Our lives are in their hands.
After miserably bungling their mission to protect the flying public, the so-called security services are circling the wagons, issuing their "It's not our fault" proclamations.
The Dutch and America's Homeland Security Bozo-in-Chief Janet Napolitano say it's not their fault that their machines didn't pick up the explosives strapped to the would-be terrorist intent on blowing up Northwest 253 from Amsterdam to Detroit on Christmas Day. It's not their fault that Umar Farouk Abdulmutallab wasn't on their no-fly list.
Of course, their self-serving alibis evade the glaring reality that here was an individual who, no-fly list or not, undetectable explosives or not, screamed out for heightened scrutiny, for secondary examination, for at least a pat-down, by profile alone.
- Young, single African
- Traveling on a one-way ticket
- With no checked baggage
- From a region of Muslim militants
- From a country of rampant corruption
Proper work would have quickly revealed Abdulmutallab's presence in a terrorist suspect database (TIDE).
The facts that Abdulmutallab was not on a no-fly list and that he passed through metal detectors are irrelevant. This man should have been stopped!

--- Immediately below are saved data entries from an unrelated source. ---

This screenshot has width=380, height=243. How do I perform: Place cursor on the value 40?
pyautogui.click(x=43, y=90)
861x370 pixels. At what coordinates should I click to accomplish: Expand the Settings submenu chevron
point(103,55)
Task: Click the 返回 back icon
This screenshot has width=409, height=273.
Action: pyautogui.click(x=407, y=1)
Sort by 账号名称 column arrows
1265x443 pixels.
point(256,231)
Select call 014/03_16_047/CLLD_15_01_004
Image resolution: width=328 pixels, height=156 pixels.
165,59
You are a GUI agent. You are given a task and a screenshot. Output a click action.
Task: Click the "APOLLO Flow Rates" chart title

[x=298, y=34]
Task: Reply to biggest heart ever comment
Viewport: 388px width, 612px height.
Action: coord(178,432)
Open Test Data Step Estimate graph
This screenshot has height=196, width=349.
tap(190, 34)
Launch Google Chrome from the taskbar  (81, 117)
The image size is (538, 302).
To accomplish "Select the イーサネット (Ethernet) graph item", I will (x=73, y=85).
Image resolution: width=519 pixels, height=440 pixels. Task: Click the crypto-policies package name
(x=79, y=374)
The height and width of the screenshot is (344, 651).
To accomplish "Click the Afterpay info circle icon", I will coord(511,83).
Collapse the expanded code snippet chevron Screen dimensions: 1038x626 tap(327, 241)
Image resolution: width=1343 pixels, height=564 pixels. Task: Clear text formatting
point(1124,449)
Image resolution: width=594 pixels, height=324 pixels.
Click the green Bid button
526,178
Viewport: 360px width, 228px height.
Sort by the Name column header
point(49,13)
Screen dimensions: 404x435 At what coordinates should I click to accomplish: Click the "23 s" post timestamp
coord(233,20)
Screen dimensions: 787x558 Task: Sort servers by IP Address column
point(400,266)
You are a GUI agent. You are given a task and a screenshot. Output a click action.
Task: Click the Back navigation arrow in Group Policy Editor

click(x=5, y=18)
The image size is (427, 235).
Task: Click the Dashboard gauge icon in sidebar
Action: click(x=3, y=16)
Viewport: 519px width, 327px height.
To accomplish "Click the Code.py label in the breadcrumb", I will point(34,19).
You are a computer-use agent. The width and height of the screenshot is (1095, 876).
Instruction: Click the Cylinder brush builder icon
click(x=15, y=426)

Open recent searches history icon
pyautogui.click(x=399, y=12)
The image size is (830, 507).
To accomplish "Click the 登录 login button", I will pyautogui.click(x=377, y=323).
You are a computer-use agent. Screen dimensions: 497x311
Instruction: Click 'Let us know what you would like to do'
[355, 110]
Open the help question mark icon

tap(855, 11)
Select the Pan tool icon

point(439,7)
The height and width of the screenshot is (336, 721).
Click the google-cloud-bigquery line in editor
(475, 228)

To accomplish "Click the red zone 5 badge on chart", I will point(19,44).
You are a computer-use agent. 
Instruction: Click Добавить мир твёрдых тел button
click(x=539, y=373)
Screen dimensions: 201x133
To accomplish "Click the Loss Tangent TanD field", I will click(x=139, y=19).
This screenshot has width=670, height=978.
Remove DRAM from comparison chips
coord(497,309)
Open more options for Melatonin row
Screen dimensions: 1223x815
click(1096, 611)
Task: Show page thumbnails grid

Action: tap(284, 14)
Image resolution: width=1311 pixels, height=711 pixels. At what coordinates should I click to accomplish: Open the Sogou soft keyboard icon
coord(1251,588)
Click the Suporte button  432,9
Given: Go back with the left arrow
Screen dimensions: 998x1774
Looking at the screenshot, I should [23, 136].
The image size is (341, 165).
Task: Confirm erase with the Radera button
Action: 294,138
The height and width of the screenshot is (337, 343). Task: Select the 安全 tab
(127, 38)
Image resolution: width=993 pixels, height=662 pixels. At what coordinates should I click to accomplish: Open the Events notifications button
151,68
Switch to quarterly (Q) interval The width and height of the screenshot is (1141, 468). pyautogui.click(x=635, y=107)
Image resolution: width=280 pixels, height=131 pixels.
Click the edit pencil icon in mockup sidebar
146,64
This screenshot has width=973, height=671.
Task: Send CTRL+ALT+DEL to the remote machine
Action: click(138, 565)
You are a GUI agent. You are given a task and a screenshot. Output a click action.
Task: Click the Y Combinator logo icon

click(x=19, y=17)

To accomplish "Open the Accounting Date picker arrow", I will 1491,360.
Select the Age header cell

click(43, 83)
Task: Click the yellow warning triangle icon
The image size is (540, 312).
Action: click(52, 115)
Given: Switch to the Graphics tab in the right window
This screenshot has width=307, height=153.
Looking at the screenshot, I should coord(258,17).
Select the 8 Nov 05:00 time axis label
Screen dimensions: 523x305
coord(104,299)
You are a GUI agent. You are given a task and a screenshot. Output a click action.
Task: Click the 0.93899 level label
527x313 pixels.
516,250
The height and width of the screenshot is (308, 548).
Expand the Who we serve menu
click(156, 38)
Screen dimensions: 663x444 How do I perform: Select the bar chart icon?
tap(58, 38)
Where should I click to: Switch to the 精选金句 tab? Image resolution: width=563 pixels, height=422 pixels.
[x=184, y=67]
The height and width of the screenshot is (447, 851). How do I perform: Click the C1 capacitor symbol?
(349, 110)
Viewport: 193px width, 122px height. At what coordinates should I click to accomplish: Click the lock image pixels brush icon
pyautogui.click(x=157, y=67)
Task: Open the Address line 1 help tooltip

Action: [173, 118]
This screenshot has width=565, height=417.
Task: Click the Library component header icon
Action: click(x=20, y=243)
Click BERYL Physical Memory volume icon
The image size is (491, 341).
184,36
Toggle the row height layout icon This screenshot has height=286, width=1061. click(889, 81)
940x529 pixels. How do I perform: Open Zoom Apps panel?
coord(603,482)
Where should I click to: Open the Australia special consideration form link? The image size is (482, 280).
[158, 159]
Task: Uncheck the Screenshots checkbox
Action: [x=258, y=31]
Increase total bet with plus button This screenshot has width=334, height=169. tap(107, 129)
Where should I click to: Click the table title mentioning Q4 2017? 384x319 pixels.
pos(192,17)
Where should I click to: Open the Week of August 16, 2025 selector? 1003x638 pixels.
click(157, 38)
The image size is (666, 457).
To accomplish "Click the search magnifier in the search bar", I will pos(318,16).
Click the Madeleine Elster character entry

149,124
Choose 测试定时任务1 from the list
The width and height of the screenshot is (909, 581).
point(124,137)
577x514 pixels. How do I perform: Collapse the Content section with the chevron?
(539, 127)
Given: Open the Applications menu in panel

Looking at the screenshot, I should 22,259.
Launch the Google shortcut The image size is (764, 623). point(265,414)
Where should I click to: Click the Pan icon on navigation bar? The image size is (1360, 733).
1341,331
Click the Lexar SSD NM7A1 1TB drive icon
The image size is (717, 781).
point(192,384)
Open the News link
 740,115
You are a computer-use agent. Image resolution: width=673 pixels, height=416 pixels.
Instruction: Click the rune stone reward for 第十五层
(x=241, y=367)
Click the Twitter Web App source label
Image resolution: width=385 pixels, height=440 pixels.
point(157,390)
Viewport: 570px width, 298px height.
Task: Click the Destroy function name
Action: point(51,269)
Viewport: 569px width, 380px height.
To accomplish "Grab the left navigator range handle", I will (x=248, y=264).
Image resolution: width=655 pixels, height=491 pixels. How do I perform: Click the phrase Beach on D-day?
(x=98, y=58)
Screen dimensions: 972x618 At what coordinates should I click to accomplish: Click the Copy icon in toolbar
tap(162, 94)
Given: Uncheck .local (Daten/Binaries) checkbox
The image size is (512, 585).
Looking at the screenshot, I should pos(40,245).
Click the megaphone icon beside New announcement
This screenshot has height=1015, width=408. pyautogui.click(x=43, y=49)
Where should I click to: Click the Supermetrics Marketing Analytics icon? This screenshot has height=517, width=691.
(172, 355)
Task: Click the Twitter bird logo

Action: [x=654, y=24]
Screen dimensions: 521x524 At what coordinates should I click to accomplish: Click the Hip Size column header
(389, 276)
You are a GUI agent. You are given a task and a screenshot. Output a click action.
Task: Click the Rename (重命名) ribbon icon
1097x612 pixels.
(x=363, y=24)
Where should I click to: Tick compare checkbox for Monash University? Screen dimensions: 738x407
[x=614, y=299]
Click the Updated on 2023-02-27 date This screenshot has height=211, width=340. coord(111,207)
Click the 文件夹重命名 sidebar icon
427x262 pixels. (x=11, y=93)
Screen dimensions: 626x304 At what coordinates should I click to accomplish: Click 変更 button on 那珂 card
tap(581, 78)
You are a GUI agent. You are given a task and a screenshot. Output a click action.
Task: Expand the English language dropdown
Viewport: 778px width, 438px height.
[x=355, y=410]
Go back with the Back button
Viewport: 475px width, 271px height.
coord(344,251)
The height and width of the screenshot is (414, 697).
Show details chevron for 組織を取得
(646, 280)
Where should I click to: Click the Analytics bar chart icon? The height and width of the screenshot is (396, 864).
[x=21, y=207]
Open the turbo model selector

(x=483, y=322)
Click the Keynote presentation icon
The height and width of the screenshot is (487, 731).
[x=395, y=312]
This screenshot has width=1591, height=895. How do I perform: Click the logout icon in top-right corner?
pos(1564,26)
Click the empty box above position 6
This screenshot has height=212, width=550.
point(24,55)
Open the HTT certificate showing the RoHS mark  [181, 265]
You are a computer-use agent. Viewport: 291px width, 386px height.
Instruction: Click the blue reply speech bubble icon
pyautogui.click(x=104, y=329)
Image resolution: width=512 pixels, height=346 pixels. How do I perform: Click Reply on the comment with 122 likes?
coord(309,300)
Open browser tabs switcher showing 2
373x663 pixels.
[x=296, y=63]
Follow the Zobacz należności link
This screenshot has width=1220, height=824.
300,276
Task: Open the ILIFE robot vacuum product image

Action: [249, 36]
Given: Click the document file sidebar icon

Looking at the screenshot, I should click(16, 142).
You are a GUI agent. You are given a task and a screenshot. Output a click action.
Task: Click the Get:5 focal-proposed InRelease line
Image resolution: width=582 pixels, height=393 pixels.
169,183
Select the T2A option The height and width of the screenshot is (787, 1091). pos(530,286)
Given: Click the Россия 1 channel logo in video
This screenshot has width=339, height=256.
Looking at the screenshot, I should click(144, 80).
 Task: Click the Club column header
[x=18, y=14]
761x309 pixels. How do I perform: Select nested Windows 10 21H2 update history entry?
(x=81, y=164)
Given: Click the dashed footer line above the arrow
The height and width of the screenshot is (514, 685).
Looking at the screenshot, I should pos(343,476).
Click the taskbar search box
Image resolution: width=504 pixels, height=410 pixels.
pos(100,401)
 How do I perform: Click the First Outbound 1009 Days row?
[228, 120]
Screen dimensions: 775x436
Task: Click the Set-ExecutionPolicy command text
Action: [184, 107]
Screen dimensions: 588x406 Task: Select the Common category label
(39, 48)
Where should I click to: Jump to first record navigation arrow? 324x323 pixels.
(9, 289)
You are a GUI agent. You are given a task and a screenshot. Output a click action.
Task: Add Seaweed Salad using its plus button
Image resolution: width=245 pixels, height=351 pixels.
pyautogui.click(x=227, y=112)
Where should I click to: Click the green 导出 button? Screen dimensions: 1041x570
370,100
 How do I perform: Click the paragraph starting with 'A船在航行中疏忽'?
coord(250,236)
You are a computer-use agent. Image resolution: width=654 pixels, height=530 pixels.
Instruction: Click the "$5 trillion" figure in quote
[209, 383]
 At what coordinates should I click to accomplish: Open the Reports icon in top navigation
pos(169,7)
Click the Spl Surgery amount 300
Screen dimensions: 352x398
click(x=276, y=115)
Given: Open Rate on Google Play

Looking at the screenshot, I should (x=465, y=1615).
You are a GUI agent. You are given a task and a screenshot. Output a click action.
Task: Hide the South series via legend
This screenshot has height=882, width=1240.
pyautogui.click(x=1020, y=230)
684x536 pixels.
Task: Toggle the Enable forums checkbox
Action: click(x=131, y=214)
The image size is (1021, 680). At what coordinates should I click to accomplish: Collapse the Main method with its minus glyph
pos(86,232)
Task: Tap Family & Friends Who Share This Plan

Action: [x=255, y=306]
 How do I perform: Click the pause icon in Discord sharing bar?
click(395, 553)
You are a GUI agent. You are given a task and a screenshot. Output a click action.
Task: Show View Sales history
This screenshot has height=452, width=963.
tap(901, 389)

But he was not stopped, and it is only luck and the quick reactions of passengers that averted disaster.
And now, for the gross incompetence of Janet Napolitano's crew, Dutch security at Schiphol, Nigerian security at Lagos and the gross incompetence of the State Department for ignoring the desperate warnings of the terrorist's father, we get alibis and excuses and, to add insult to injury, airline passengers will be subjected to additional, more onerous measures which, though utterly useless in their effect, are aimed at making the incompetents look like they are doing something.
Islamic radicals would be comical were they not homicidal. The spectacle of Napolitano and her colleagues covering their collective asses would also be comical were it not for the fact that, alas, our lives are in their hands.